10. The method of claim 7, further comprising: determining, with the one or more hardware processors, whether the subject is awake at the target wake up time, and, in response to the subject remaining in light sleep at the target wake up time, causing, with the one or more hardware processors, the one or more sensory stimulators to control the frequency and/or the intensity of the stimulation to wake up the subject.

11. The method of claim 7, wherein the electrical, magnetic and/or sensory stimulation comprises one or more of: auditory stimulation, visual stimulation, electrical stimulation, magnetic stimulation, or somatosensory stimulation.

12. The method of claim 7, wherein the one or more sensors comprise one or more of: electroencephalogram (EEG) electrodes, Electrooculogram (EOG) electrodes, body-motion meter sensors, Electrocardiogram (EKG) electrodes, respiration sensors, pressure sensors, vital sign cameras, vascular volume map (PPG) sensors, temperature sensors, or functional near infrared sensors (fNIR).

13. A system (10) for facilitating arousals in a subject (12) during a sleep session, the system comprising:

Means (20) for receiving a target wake up time for the subject;

means (18) for generating output signals conveying information related to brain activity, activity of the central nervous system, and/or activity of the peripheral nervous system of the subject;

means (20) for determining one or more activity parameters of the subject during the sleep session based on the output signals;

means (20) for determining whether the one or more activity parameters indicate that the subject is in deep sleep a predetermined amount of time before the target wake up time, wherein the predetermined amount of time before the target wake up time is determined based on external standard data that specifies a recommended duration of deep sleep for the subject using demographic matching information; and

means (20) for controlling a frequency and/or intensity of electrical, magnetic, and/or sensory stimulation provided to the subject to direct the one or more activity parameters of the subject and to facilitate a transition from deep sleep to light sleep prior to the target wake-up time such that the subject naturally wakes from sleep at or near the target wake-up time in response to the one or more activity parameters indicating that the subject is in deep sleep for the predetermined amount of time prior to the target wake-up time.

14. The system of claim 13, wherein the one or more activity parameters relate to electroencephalographic (EEG) power in a predetermined frequency band for the subject, and wherein controlling the frequency and/or intensity of the stimulus affects the EEG power in the predetermined frequency band for the subject to facilitate a gradual transition from deep sleep to light sleep.

15. The system of claim 13, wherein the transition from deep sleep to light sleep comprises a transition from REM or NREM stage 3 sleep to NREM stage 2 and/or NREM stage 1 sleep.

16. The system of claim 13, further comprising: means (20) for determining whether the subject is awake at the target wake up time, and means (20) for causing the means for generating electrical, magnetic, and/or sensory stimuli to control the frequency and/or the intensity of the stimuli to wake up the subject in response to the subject remaining in light sleep at the target wake up time.

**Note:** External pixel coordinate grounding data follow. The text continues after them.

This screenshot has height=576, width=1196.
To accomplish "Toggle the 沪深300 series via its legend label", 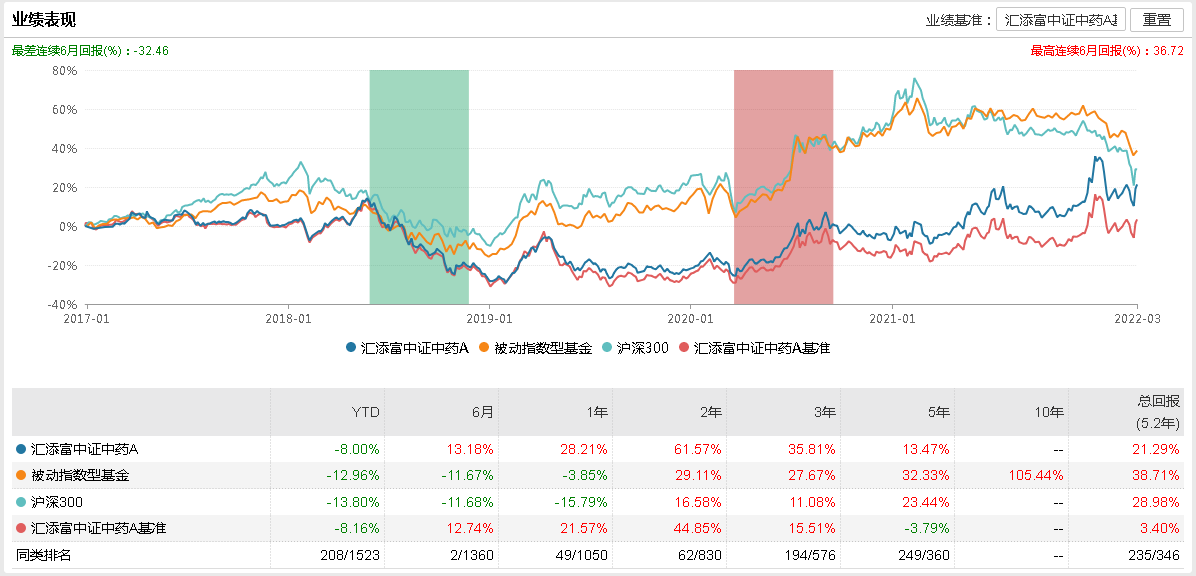I will click(x=642, y=348).
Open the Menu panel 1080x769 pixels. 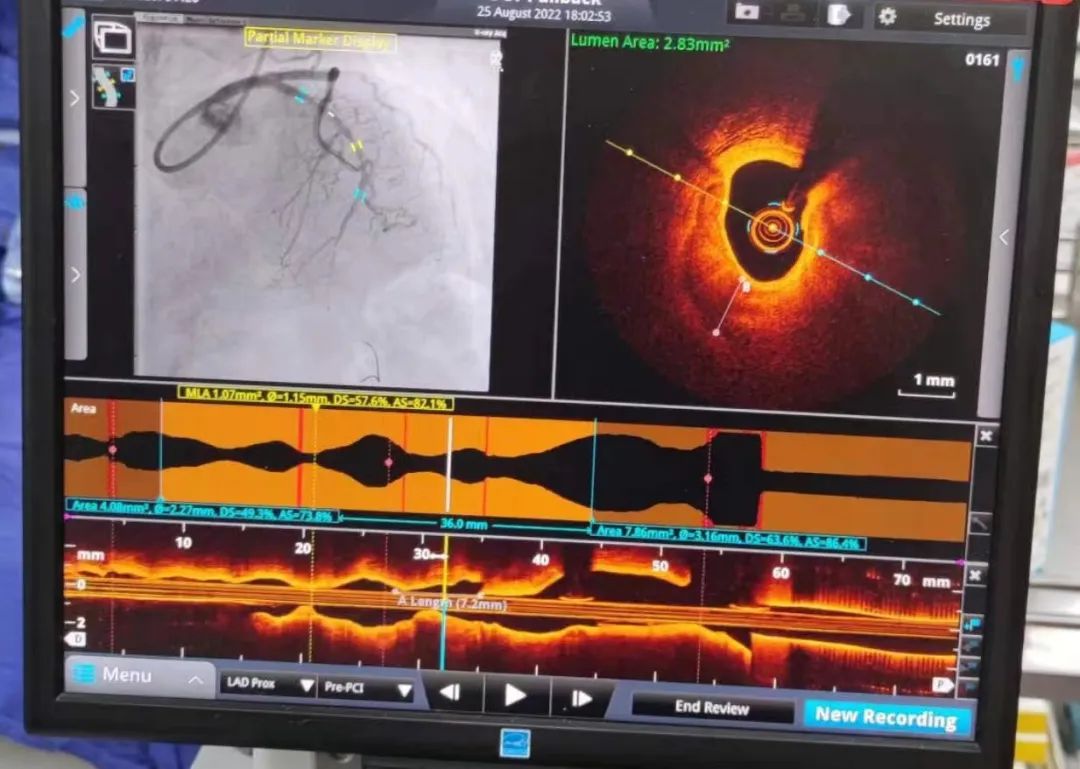[138, 676]
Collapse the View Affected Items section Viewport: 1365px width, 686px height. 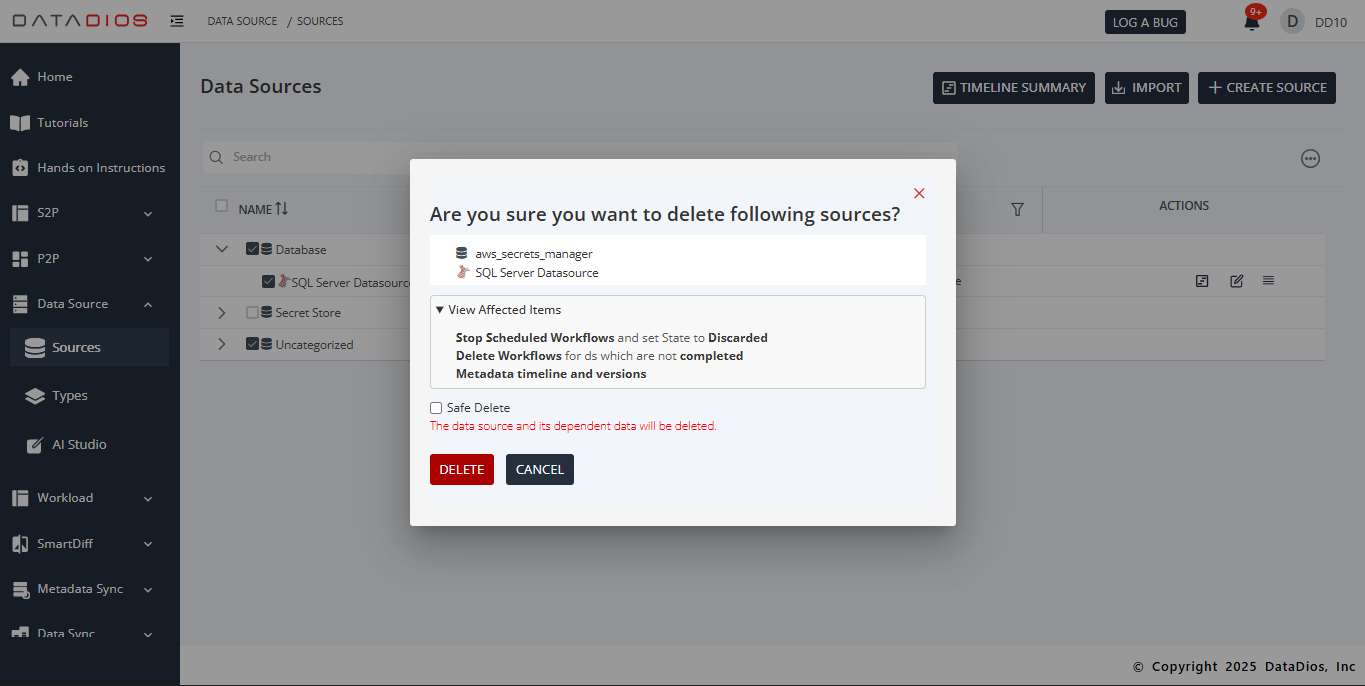499,310
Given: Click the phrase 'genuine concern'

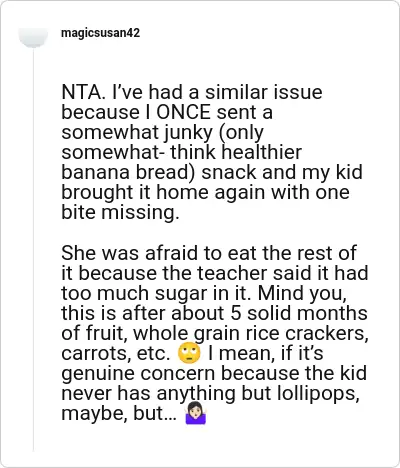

17. The system of claim 13, wherein the electrical, magnetic, and/or sensory stimulation comprises one or more of: auditory stimulation, visual stimulation, electrical stimulation, magnetic stimulation, or somatosensory stimulation.

18. The system of claim 13, wherein the means for generating an output signal comprises one or more of: electroencephalogram (EEG) electrodes, Electrooculogram (EOG) electrodes, body-motion meter sensors, Electrocardiogram (EKG) electrodes, respiration sensors, pressure sensors, vital sign cameras, vascular volume map (PPG) sensors, temperature sensors, or functional near infrared sensors (fNIR).